Hi Qiime users,
we sequenced two samples of ITS 1-2 target on 454 sequencer. I'm trying to analysis this data through qiime pipeline. After processing data using qiime pipeline, I've noticed about 80% of the reads were unidentified at phylum level for the two samples as shown below.
Taxon s1 s2
k__Fungi;p__unidentified
|
85.31% |
80.47% |
I used the following commands to process the data
pick_reference_otus_through_otu_table.py -p $PWD/ITS_params.txt -i $PWD/split_libarary/seqs.fna -r /home/qiime/qiime_software/its_12_11_otus/rep_set/99_otus.fasta -o $PWD/ref_otus
make_otu_table.py -i $PWD/ref_outs/uclust_ref_picked_otus/seqs_otus.txt -o out_new.biom -t ~/qiime_software/its_12_11_otus/taxonomy/otu_taxonomy.txt
summarize_taxa_through_plots.py -i out_new.biom -o taxa_plot -p ~/ITS_params.txt -m $PWD/ITS_mapping.txt -s
Not sure why a large percentage of data is discarded. Is there a way to identify this data.

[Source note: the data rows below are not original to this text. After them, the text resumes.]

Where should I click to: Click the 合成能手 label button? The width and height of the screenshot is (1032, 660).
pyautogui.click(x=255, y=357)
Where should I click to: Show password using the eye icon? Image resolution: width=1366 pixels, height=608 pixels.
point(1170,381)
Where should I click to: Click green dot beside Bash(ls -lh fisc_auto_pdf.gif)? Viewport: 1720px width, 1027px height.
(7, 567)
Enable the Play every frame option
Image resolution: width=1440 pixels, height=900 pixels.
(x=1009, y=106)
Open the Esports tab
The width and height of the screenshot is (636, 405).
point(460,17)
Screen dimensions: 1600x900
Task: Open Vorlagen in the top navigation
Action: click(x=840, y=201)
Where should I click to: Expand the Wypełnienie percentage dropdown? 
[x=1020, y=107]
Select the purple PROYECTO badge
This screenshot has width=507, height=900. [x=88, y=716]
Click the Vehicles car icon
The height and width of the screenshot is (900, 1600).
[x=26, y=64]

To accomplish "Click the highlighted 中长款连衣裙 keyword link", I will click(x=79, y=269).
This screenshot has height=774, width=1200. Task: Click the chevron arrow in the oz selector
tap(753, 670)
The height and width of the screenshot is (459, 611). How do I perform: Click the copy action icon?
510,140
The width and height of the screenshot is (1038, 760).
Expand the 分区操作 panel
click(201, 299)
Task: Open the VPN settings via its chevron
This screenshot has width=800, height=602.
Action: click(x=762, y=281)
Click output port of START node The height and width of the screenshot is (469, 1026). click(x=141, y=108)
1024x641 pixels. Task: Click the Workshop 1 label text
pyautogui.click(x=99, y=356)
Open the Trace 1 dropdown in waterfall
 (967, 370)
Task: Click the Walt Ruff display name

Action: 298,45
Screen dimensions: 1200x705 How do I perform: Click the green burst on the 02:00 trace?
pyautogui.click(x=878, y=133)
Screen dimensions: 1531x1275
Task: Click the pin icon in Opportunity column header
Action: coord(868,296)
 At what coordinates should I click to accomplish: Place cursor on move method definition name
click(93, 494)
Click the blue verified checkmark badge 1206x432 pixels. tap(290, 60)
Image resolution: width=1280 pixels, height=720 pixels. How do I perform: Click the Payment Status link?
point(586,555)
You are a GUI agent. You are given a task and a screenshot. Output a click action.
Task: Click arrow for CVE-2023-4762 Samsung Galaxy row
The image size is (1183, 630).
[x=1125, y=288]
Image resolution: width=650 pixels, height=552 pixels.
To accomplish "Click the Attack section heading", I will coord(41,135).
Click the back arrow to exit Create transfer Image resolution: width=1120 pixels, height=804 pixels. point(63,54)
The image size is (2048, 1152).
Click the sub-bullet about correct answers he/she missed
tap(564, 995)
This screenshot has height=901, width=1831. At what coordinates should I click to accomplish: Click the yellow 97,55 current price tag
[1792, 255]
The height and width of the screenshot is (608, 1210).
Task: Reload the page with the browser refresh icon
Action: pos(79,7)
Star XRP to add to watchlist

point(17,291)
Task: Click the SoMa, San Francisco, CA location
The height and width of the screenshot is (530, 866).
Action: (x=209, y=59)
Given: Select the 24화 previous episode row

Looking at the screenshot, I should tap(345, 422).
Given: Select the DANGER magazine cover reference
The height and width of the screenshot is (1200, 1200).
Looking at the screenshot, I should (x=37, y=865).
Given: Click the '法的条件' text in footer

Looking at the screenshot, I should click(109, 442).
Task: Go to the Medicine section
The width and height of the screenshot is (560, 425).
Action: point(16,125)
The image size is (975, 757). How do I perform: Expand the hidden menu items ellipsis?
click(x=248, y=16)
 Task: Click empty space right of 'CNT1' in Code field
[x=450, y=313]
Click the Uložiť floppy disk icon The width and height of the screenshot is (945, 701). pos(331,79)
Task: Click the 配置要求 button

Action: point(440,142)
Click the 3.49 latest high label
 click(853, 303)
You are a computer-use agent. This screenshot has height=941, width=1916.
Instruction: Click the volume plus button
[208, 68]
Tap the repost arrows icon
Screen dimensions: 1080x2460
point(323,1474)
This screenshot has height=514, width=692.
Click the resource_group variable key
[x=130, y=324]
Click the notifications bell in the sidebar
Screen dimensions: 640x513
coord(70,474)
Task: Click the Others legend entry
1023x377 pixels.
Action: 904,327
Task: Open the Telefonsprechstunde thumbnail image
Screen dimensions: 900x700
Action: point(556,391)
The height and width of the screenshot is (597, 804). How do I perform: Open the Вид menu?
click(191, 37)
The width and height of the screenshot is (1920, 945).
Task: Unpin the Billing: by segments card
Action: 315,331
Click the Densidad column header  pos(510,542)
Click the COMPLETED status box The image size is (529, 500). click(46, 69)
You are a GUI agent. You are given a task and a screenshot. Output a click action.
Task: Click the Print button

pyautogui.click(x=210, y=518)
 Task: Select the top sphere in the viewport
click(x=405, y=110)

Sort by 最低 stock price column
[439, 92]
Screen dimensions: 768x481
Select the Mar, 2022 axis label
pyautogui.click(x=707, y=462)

upon observation the largest file is 13M "sh_refs_qiime_ver6_99_09.02.2014.fasta" but the previous version its_11_12 release the file size is as follows.
36M 97_otus.fasta 59M 99_otus.fasta
I assume upon updating a database the file size has to be increased. Do you think I just have to merge the two fasta files (old and the new one) ?
Many thanks for your time.
Sp